§ Data provided
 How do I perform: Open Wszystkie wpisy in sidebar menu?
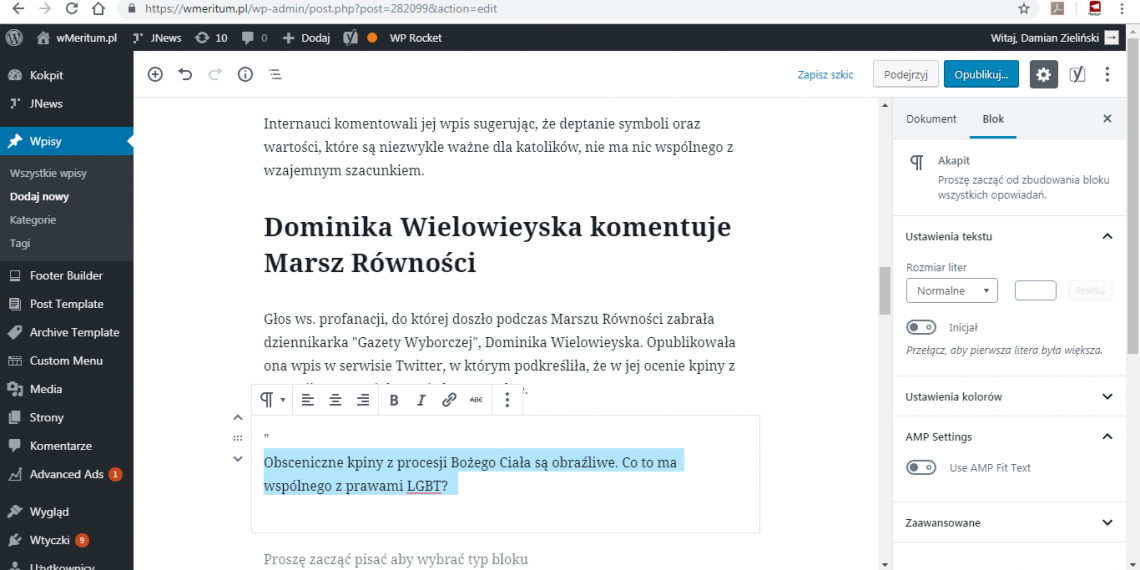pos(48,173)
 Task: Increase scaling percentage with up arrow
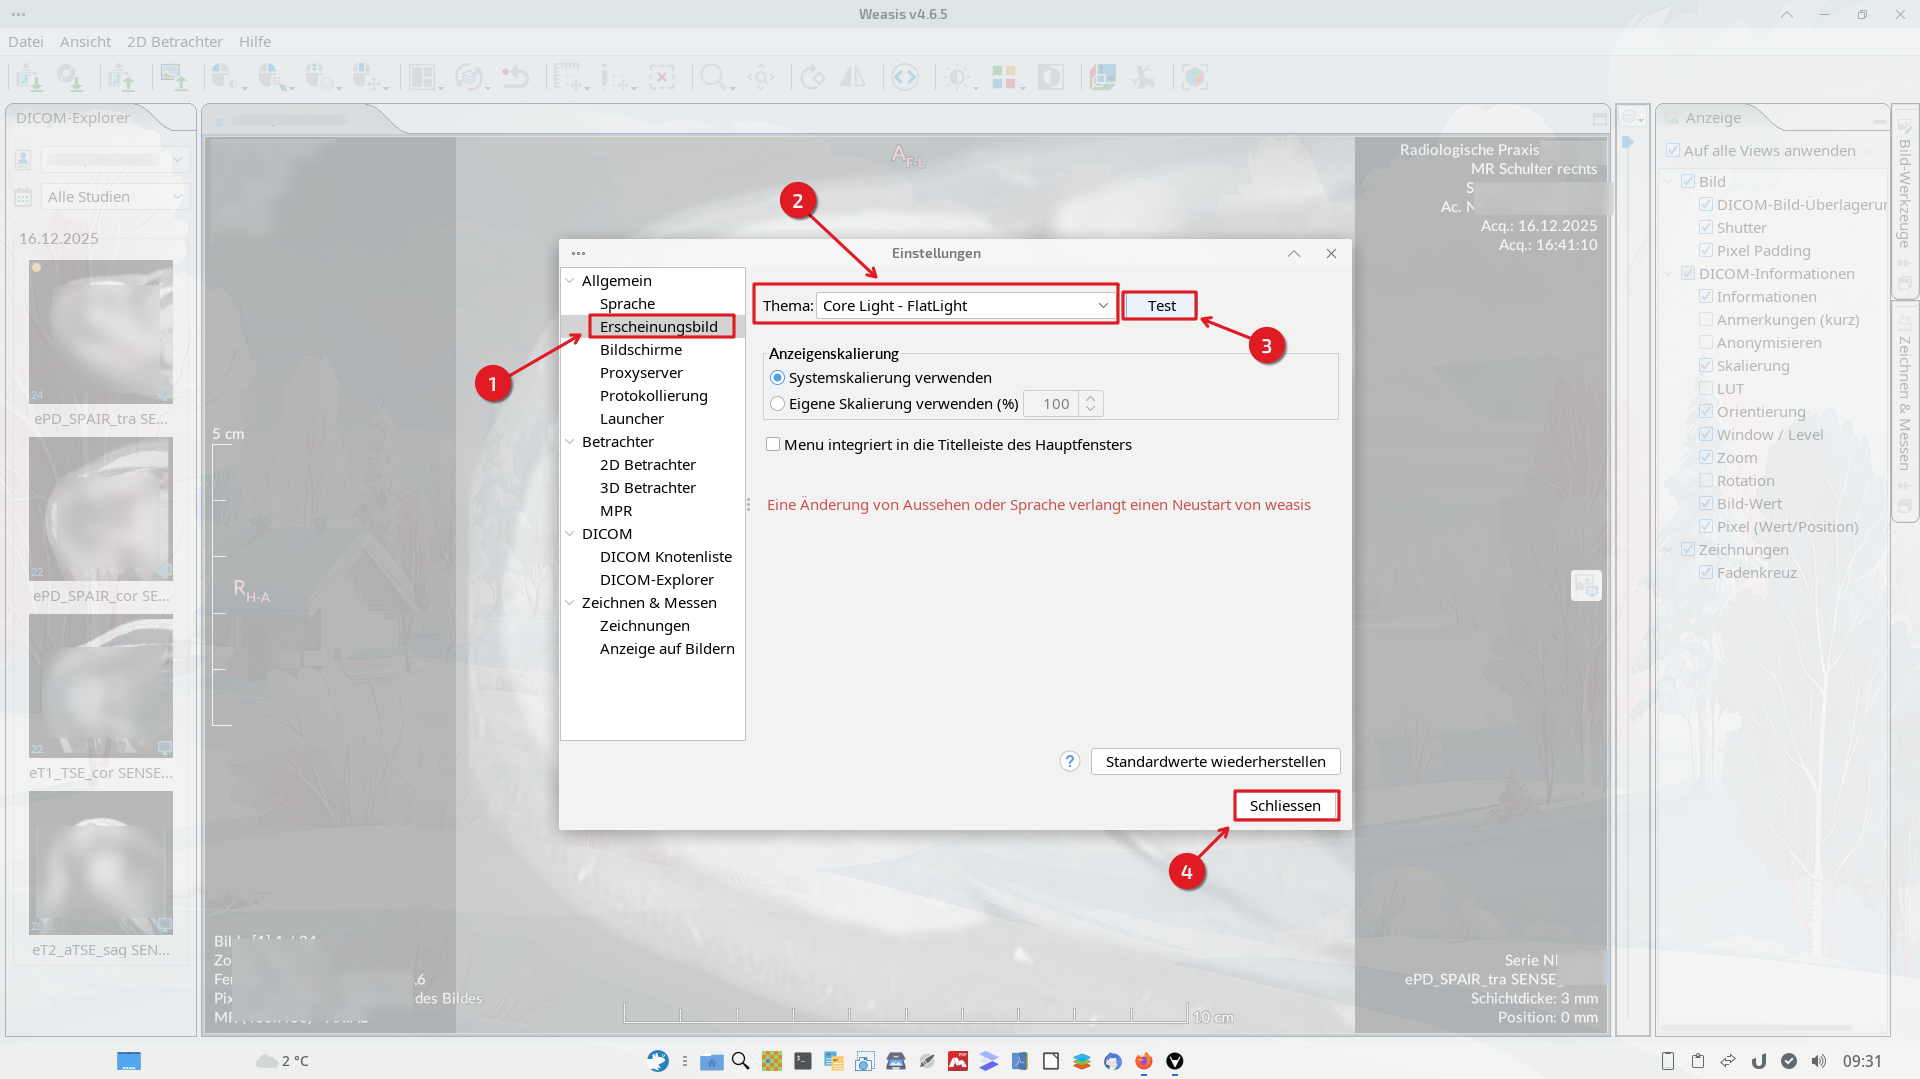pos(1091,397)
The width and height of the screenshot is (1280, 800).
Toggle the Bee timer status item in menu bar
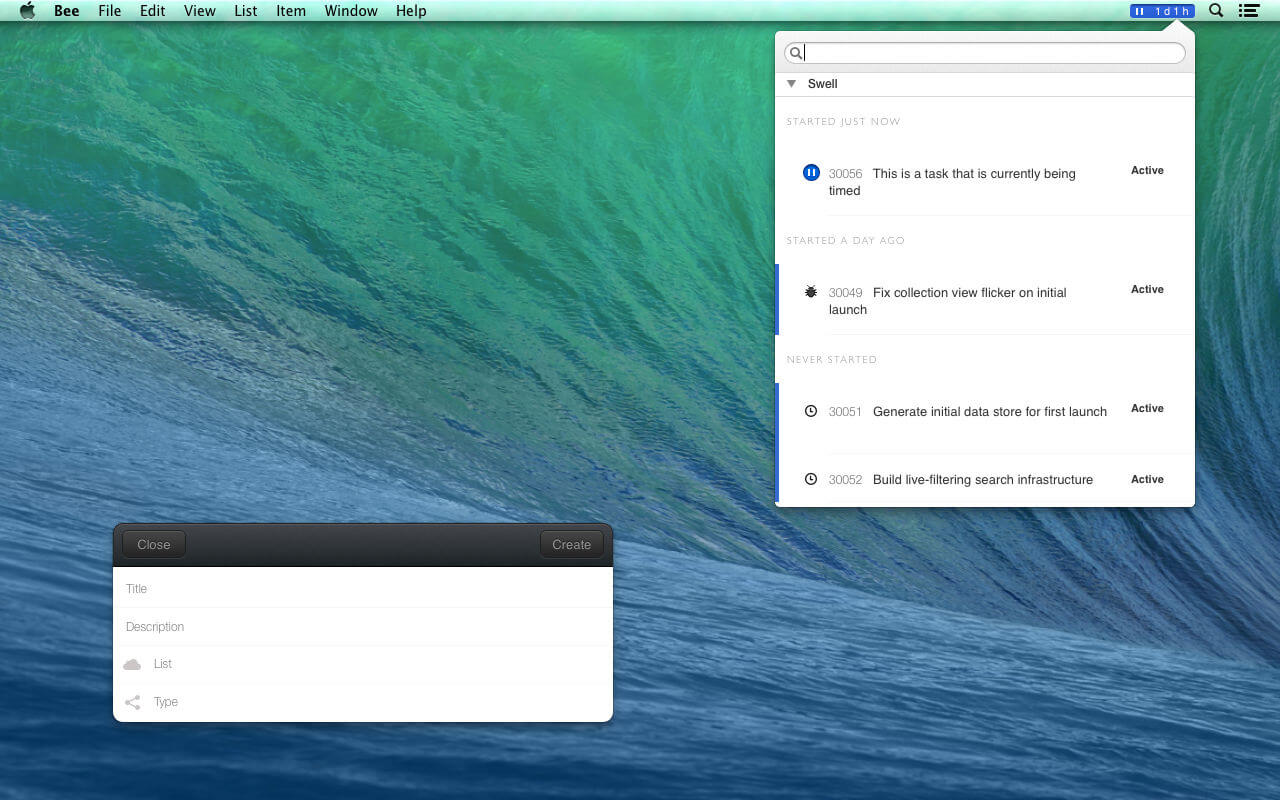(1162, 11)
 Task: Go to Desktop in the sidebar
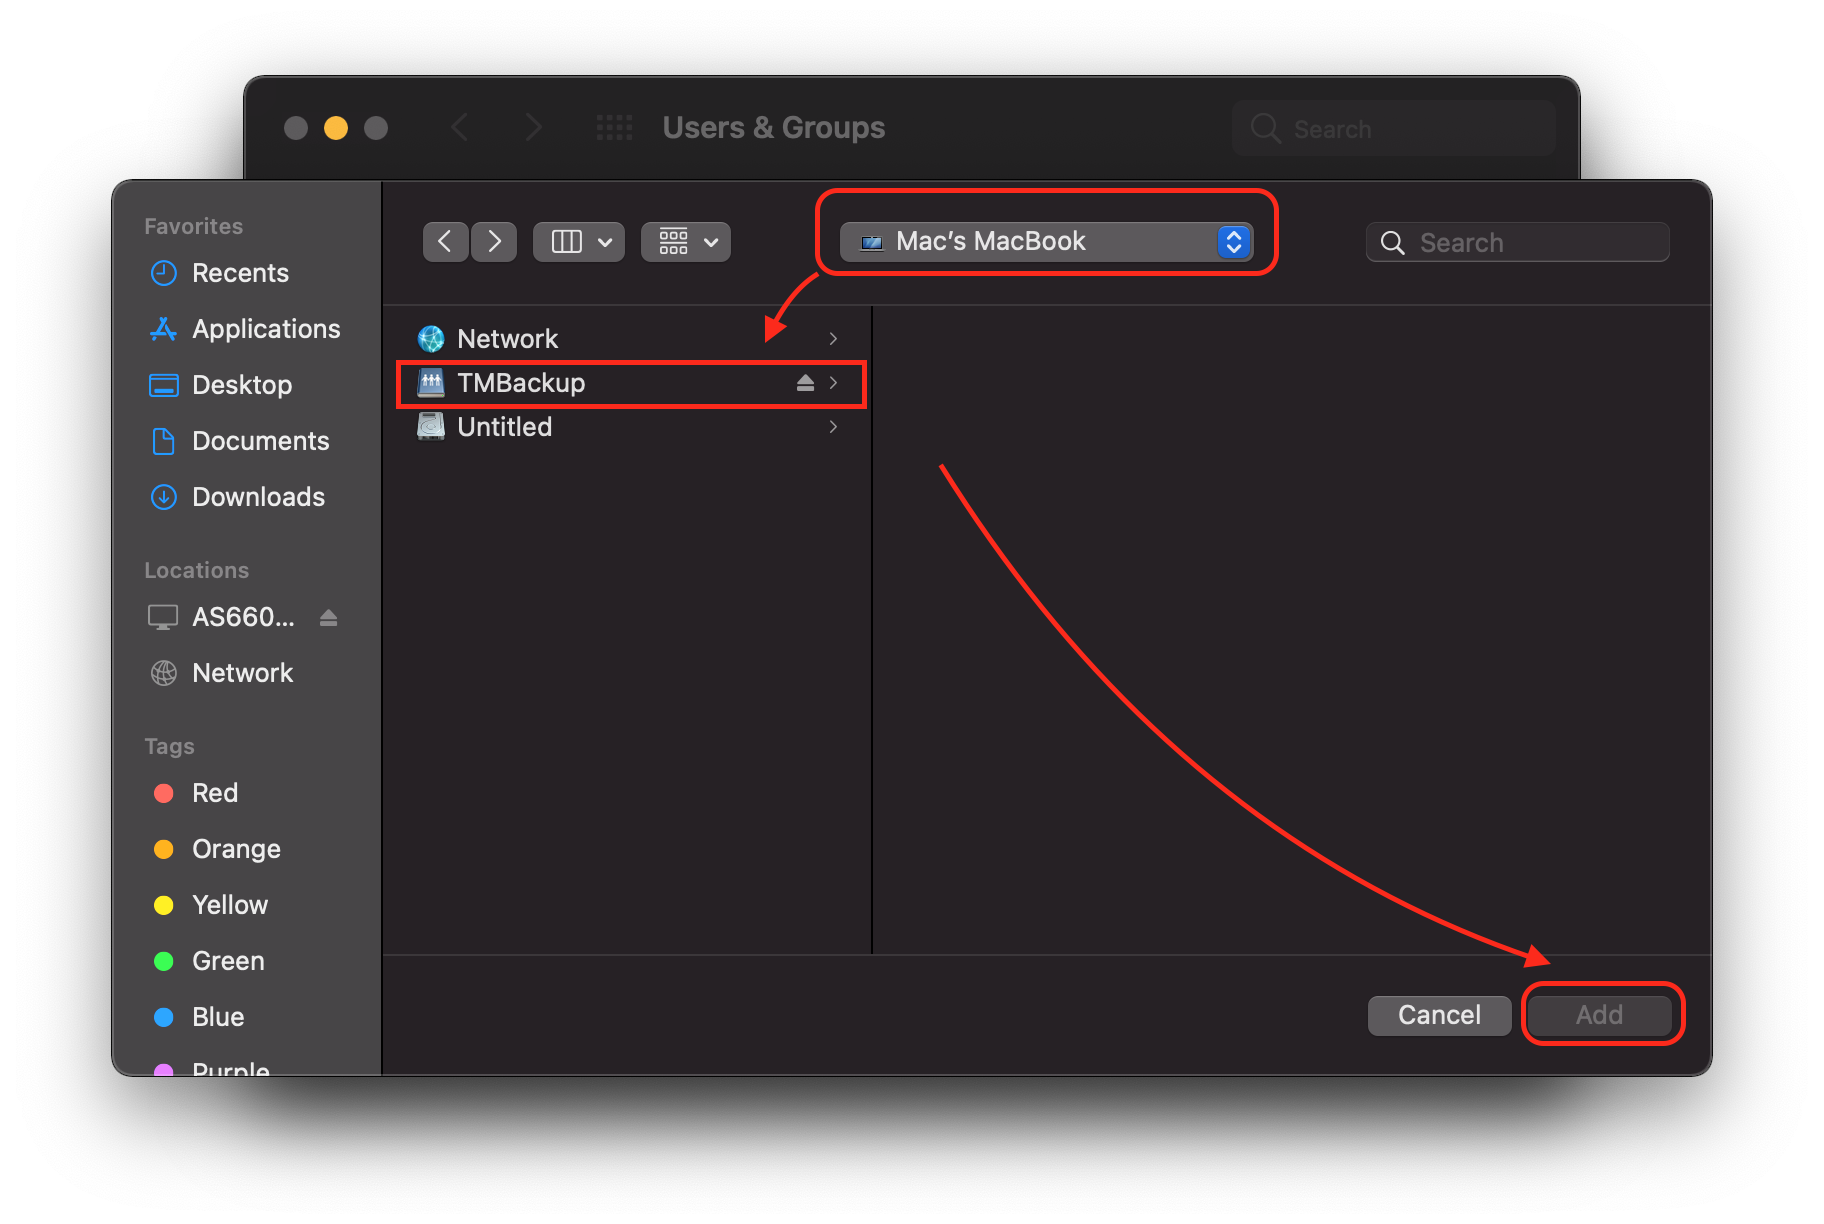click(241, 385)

§ Assignment
Output nothing but the lines from the line with "The width and" through the last line of the material above, please, word for word and without the pictures.

§ Written solution
The width and height of the screenshot is (1280, 800).
Toggle the Bee timer status item in menu bar
(1162, 11)
 Task: Go to Desktop in the sidebar
click(241, 385)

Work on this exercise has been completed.